Au-delà des changements réels initiés par les évêques français, le fonctionnement même de l’Eglise catholique continue aussi d’interroger. Le livret de la conférence épiscopale a tenu à préciser que « le secret professionnel », en l’occurrence le secret de la confession « ne doit pas fonctionner comme un lieu de non-droit ou une échappatoire devant les responsabilités juridiques et morales de chacun ». Un rappel utile tant la « théologie du pardon » a parfois joué un rôle dans l’étouffement des affaires de pédophilie, longtemps jugées par le clergé comme un « péché ou un égarement passager ». « La théologie catholique est marquée par la conversion, la résipiscence du délinquant. Des prêtres ont pu dire à des victimes à propos de l’abuseur : Dieu lui a pardonné, vous finirez bien par lui pardonner aussi », raconte le Père Joulain. Cette attitude, cruellement ressentie par les victimes, par ailleurs souvent confrontées à l’incrédulité de l’institution, évolue aussi depuis une dizaine d’années.

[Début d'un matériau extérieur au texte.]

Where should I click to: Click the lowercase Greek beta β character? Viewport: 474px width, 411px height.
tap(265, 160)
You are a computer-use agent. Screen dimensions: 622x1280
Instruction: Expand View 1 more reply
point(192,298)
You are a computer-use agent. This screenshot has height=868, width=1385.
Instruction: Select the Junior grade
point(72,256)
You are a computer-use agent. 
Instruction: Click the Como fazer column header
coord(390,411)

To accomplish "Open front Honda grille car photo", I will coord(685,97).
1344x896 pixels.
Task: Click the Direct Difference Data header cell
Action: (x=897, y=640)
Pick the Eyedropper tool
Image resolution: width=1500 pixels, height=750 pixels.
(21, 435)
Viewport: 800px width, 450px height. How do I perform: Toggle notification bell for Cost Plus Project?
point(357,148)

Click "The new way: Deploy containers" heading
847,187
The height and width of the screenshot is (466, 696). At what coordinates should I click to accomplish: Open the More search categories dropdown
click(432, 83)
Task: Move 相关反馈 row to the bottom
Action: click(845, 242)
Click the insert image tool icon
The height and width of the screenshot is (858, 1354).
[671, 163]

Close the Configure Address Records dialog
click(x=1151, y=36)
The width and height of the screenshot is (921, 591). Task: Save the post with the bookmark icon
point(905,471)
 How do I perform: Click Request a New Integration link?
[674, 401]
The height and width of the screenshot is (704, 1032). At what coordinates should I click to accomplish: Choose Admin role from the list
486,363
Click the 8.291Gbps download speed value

A l’actif de l’Eglise de France, Mgr Giraud souligne aussi que « seuls quatre séminaristes sur dix deviennent prêtres ». Les six à sept années de formation et de « discernement » amènent certains à quitter d’eux-mêmes le séminaire tandis que d’autres sont remerciés car jugés psychologiquement et affectivement inaptes. Toutefois, le système est loin d’être verrouillé : il arrive qu’un séminariste écarté de l’ordination dans un diocèse trouve dans un diocèse voisin un évêque moins regardant.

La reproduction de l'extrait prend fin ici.